> [STATED GOAL]: Count the lines in the records below that contain the string "pyautogui", and give only that number.

> [INPUT]:
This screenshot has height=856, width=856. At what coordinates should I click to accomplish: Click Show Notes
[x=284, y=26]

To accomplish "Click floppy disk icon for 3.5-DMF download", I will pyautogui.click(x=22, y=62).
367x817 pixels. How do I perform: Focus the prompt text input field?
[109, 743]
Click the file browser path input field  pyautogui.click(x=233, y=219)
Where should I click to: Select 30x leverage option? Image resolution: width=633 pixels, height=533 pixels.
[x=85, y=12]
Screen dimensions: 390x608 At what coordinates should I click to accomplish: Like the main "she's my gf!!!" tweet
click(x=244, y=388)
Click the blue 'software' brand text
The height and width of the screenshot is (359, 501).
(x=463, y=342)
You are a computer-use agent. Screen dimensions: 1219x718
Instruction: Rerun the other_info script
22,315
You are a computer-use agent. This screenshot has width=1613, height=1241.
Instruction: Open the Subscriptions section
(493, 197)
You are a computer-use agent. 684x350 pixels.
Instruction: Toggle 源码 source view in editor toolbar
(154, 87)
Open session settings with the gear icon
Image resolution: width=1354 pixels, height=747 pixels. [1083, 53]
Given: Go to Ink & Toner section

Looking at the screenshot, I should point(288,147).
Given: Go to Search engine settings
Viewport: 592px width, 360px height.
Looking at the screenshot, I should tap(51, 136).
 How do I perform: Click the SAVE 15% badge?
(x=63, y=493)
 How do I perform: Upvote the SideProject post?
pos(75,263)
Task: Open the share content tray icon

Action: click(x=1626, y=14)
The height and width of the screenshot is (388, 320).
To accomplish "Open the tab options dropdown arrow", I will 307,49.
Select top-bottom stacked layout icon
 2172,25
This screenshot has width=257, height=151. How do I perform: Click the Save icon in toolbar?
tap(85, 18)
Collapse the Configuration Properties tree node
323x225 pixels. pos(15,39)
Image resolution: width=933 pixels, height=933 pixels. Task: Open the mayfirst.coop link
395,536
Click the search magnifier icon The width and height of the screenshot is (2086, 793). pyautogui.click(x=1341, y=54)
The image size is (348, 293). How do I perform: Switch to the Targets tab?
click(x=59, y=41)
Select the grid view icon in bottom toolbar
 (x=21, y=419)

> [FINAL ANSWER]: 3